──────── Textauszug

Utopische und dystopische Konjunkturen der Gegenwart
Hinter den hier aufgeworfenen Fragen steht das sehr grundsätzliche Problem einer begrenzten Vorhersehbar- und Gestaltbarkeit von Zukunft, die keineswegs gegenwartsspezifisch oder auf Umbruchphasen beschränkt ist. Vielmehr handelt es sich um eine grundlegende politiktheoretische und -praktische Frage: Wie lassen sich überhaupt plausible Zukunftsprognosen abschätzen, wie können Worst-Case-Szenarien verhindert werden und welche Funktion sollen umfassende, utopische Zukunftsvisionen erfüllen?
Gegenwärtige Szenarienüberlegungen, wie sie in der sogenannten Zukunftsforschung praktiziert werden, sind häufig planungs- und sicherheitsorientiert. Zum Hintergrund der Zukunftsforschung siehe Seefried 2015. Sie orientieren sich an Probabilitäten und zielen auf die Abschätzung von Unwägbarkeiten und die Minimierung von Risiken ab, weshalb sich ihr zeitlicher Horizont oft eher über Jahrzehnte als Jahrhunderte erstreckt. Damit einhergehende Zukunftsszenarien – Vorhersagen der Klimaerwärmung und möglicher Gegenmaßnahmen oder auch Migrationsszenarien – streben möglichst „realistische“ Projektionen auf Grundlage gegenwärtig verfügbarer Informationen an. Die Konjunktur dieser „Zukunftsforschung“ ist also keineswegs als Rückkehr des utopischen Denkens in die öffentliche Debatte misszuverstehen – sie entfaltet nur begrenzte utopische Energie. Die prognostisch ausgerichtete Variante der „Futurologie“ geht nicht zuletzt aus der Szenarienanalyse des Kalten Krieges hervor (vgl. Pias 2009). Was aber zeichnet demgegenüber genuin utopisches politisches Denken aus – und braucht Politik überhaupt Utopien?
Radikal ideale Räume und Zeiten
Politische Utopien im weiten Sinne sind erstens dadurch gekennzeichnet, dass sie Idealzustände formulieren. Beide Komponenten dieses Begriffs sind gleichermaßen wichtig: Die dargestellte Konstellation wird nicht nur als besonders wünschbar, sondern auch als stabiler und tragfähiger Zustand konzipiert. Damit die Darstellung eines stabilen Zustandes gelingt, sind viele Utopien zweitens umfassend angelegt: Sie schildern das Zusammenwirken unterschiedlichster Aspekte menschlicher Realität – politisch-institutioneller, gesellschaftlicher, technologischer, ökologischer und ökonomischer Art – und beziehen aus dieser Schilderung eines komplexen Szenarios nicht nur Anschaulichkeit, sondern auch den Eindruck der Konsistenz und Tragfähigkeit. Drittens sind politische Utopien – und hier liegt eine wichtige Differenz zur aktuellen „Zukunftsforschung“ – typischerweise als schwer erreichbar oder sogar als unerreichbar dargestellt: Sie zeichnen sich durch eine radikale Abweichung vom Status Quo aus, um ebendiesen Status Quo aus einer größtmöglichen Ideendistanz zu kritisieren. Bereits den „klassischen“ Utopien der Frühen Neuzeit ist in ihrer Formulierung umfassender Idealzustände in funktionaler Hinsicht dieses zentrale Charakteristikum gemeinsam: Ihre „Zielprojektion zeichnet sich durch eine präzise Kritik bestehender Institutionen und sozio-politischer Verhältnisse“ aus (Saage 1991, S. 2).

────────────────
──────── Datensätze

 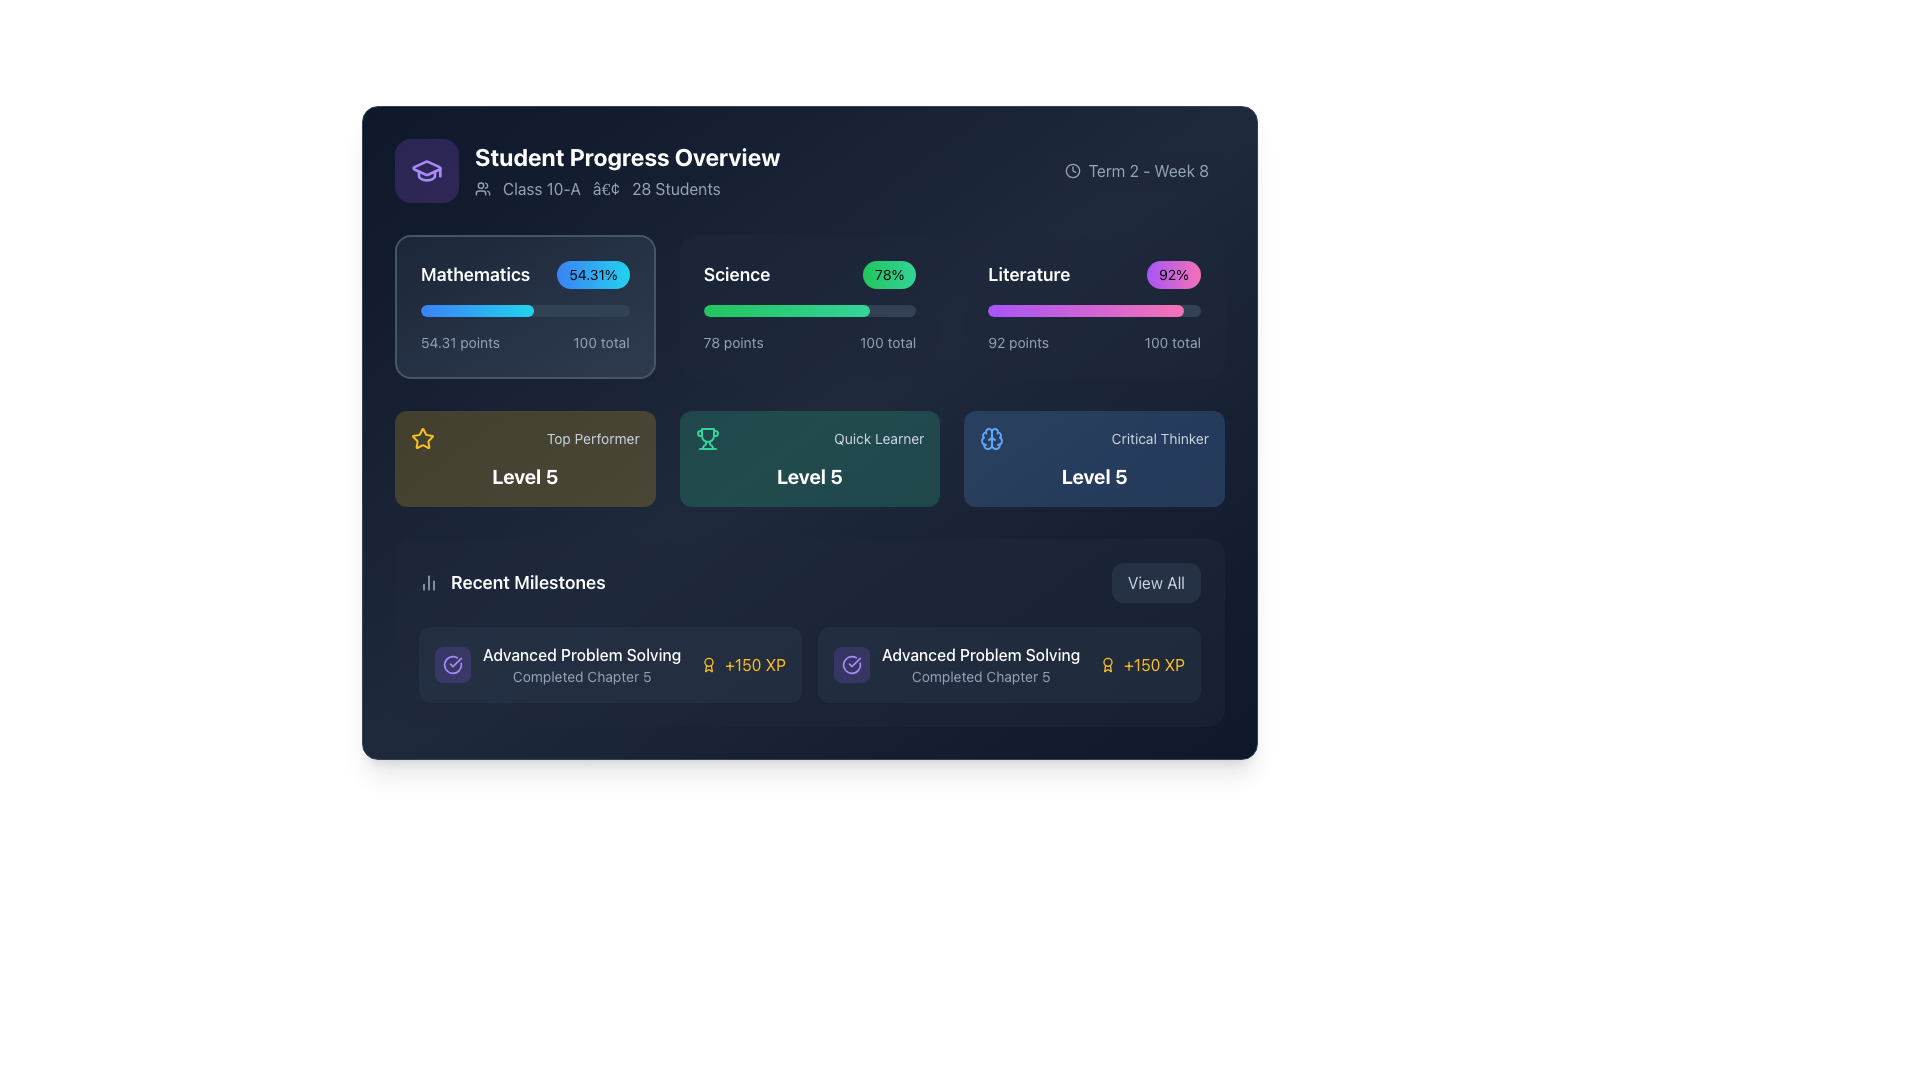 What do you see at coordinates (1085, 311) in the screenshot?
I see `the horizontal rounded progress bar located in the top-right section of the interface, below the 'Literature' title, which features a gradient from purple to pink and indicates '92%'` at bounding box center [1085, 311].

────────────────
──────── Datensätze

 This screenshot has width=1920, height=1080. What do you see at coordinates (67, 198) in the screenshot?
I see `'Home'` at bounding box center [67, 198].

────────────────

Führen Sie den Text über utopisches politisches Denken im Anschluss an seinen letzten Satz weiter.

▶ _Ergebnis_
Diese Grundsätze – Wünschbarkeit, Umfassendheit, radikale Gegenwartskritik – liegen auch der politischen Utopie im engeren Sinne, dem utopischen „Staatsroman“, zugrunde (vgl. Saage 1991). Was seit der Moderne unter „Utopie“ verstanden wird, speist sich aus diesem sehr spezifischen ideengeschichtlichen Genre; umgekehrt handelt es sich bei dieser sich in der Renaissance herausbildenden Textgattung um einen Ausdruck wiederkehrender Grundfragen der normativen Orientierung und Gestaltbarkeit politischer Gemeinwesen.
Dies wird im Beispiel der kanonischen Schrift „Utopia“ des englischen Regierungsbeamten und Humanisten Thomas Morus von 1516 besonders deutlich (vgl. More 1966). Die Schrift besteht in ihrem Kernkapitel aus einem Reisebericht der fiktiven Person Raphael Hythlodeus auf die Insel „Utopia“ – ein abgeschotteter Staat auf einer künstlichen, weit entfernten Insel. Hythlodeus beschreibt ausführlich seine Erkundung der utopischen, ganz auf Stabilität ausgelegten Gesellschaftsordnung – einer Ordnung ohne Privateigentum und mit einer starken Betonung gemeinschaftlichen Teilens, ohne privilegierten Adel oder Klerus, mit einer ausgedehnten Religionsfreiheit und dennoch klaren politischen und administrativen Strukturen und hohen moralischen Standards. Die Beschreibung ist gerahmt von einer zweiten Erzählebene, in der ein literarisierter Thomas Morus mit Hythlodeus über die politische Lage in England debattiert: Die Defizite der englischen Gegenwart werden hier einer scharfen Kritik unterzogen, vor deren Hintergrund der präsentierte Idealstaat Utopia als fast schon übersteigerte Phantasie der Perfektion erscheint.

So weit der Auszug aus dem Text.